This blog post explores how elements are created within the evolution of the universe and stars, and what impact they have on life and planetary formation.
All things in the universe are composed of elements, with approximately 100 known types to date. These elements serve as the fundamental building blocks of all cosmic matter, playing diverse roles from the birth of life to the formation of planets and stars. While it’s commonly assumed these elements existed since the universe’s inception, their origins actually vary, providing crucial clues to understanding cosmic history. Elements can be created during the birth of the universe, during the evolution of stars, or when stars explode. Understanding the origins of elements thus becomes the key to unraveling the complex process of cosmic evolution.

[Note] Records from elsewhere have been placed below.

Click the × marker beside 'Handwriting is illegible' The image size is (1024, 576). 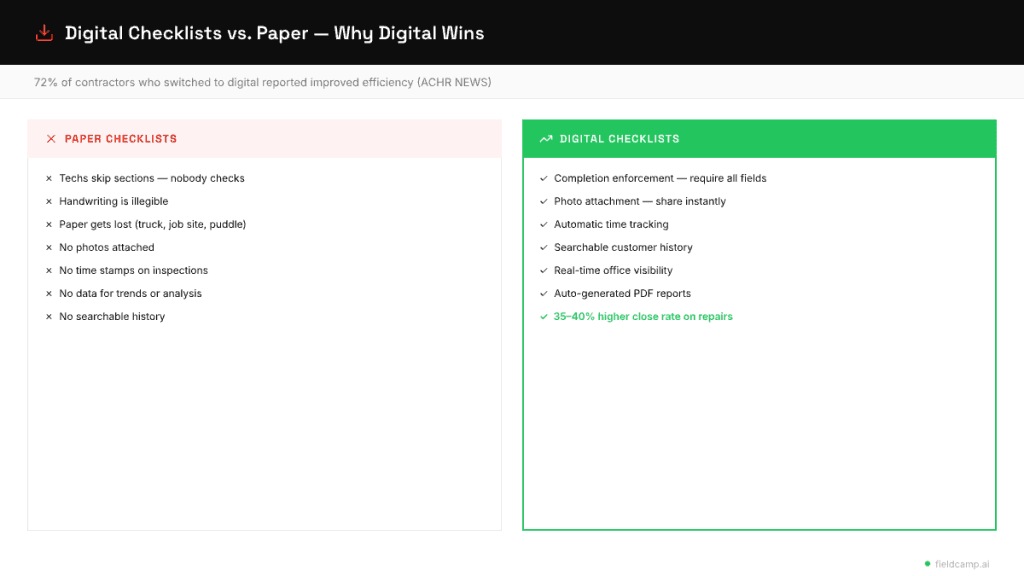point(48,201)
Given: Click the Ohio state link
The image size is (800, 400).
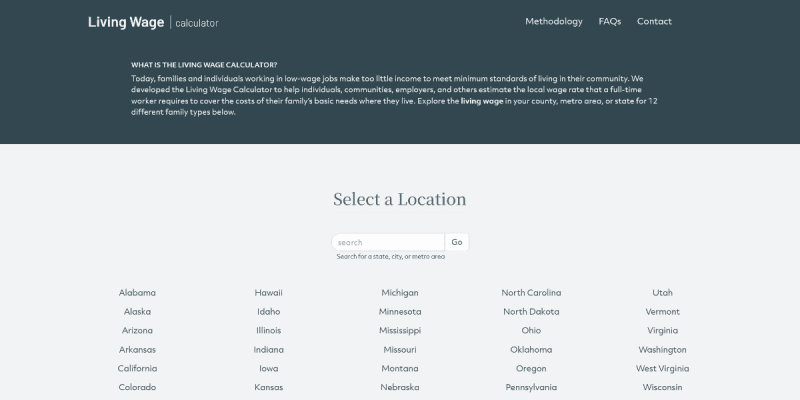Looking at the screenshot, I should coord(531,331).
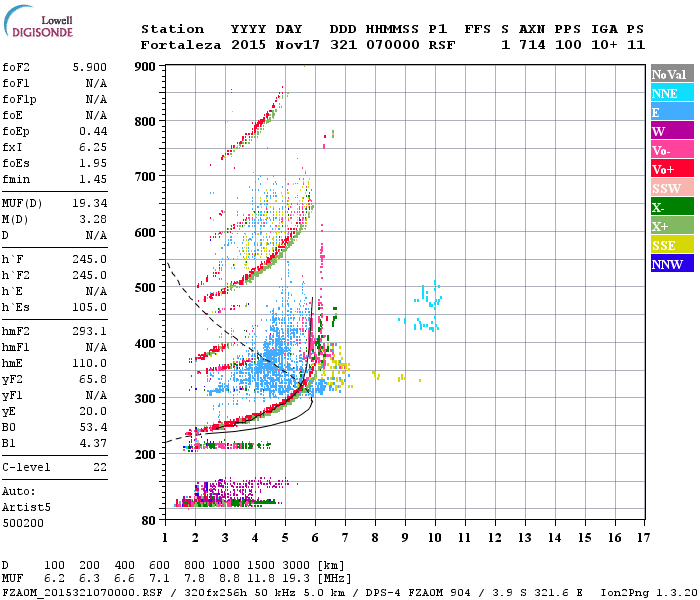
Task: Click the cyan echo cluster near 10 MHz
Action: coord(426,307)
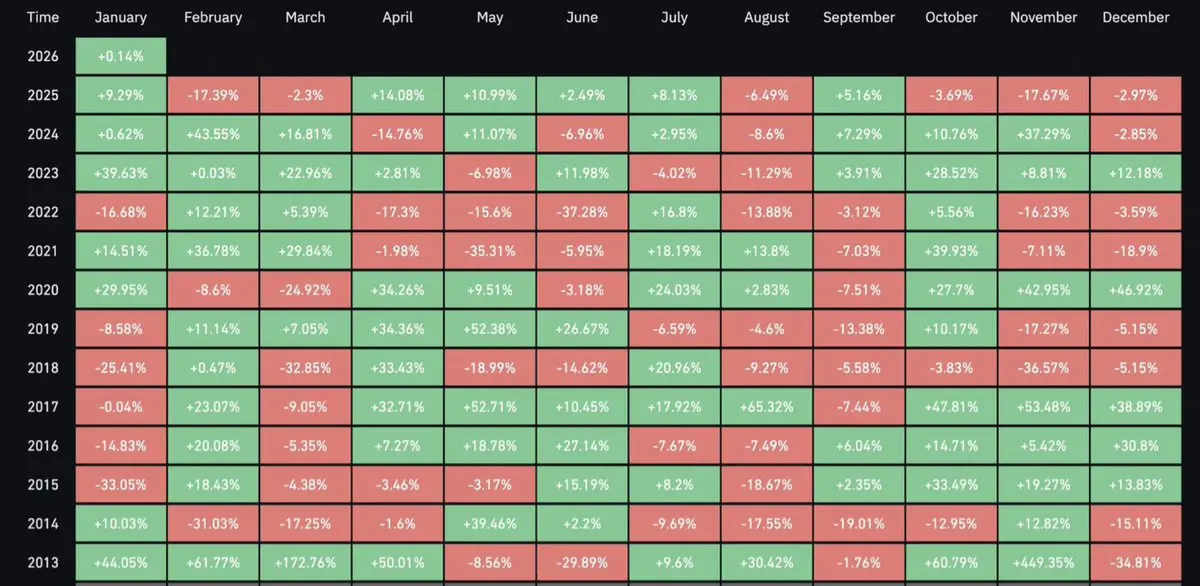Image resolution: width=1200 pixels, height=586 pixels.
Task: Click the -37.28% June 2022 cell
Action: tap(582, 212)
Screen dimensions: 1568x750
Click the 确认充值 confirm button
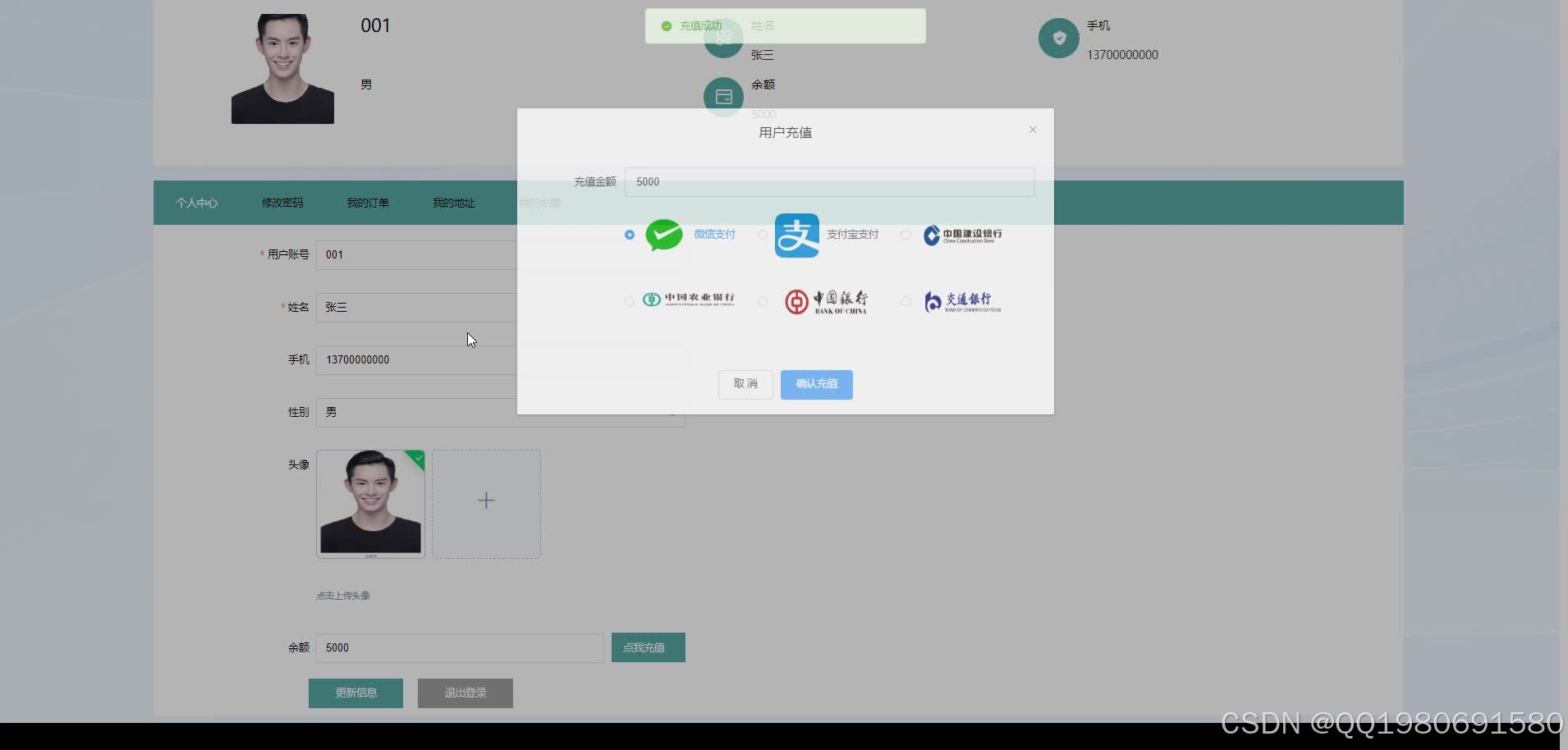pyautogui.click(x=816, y=384)
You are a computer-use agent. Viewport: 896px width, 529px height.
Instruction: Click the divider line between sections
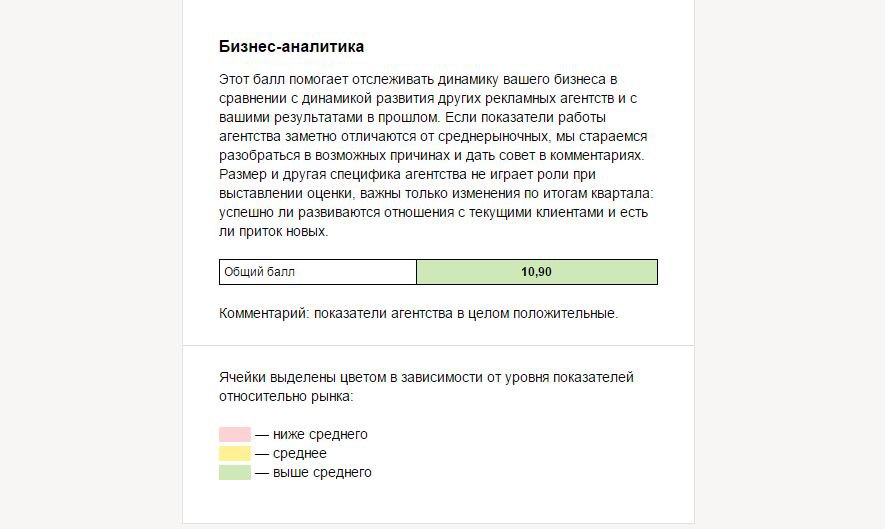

The Big Bang, the massive explosion that occurred when the universe was created, produced hydrogen and some helium. The universe immediately after the Big Bang was extremely hot and dense, allowing atomic nuclei to form rapidly. Hydrogen and helium were the first elements created during the universe’s initial formation phase, serving as fundamental building blocks for its basic structure. These elements provided the foundation for the development of more complex elements as the universe expanded, temperatures dropped, matter condensed, and eventually the first stars formed.
The remaining helium and other elements were created during the evolution of stars. Stars use hydrogen as their primary fuel to initiate nuclear fusion reactions, a process that gives birth to various elements. In the early stages of forming stars more massive than the Sun, helium is created from hydrogen, requiring extremely high temperatures exceeding ten million degrees (10⁷ K). The reaction where atomic nuclei fuse into larger nuclei at high temperatures is called nuclear fusion. After the stage where hydrogen undergoes fusion to form helium ends, when the core temperature of the star rises to around 100 million degrees (10⁸ K), elements heavier than helium begin to form. In this process, three helium nuclei fuse to form carbon, and adding one more helium nucleus to carbon creates oxygen. These elements form the basis of the diverse materials found in the universe and act as essential components for life to exist.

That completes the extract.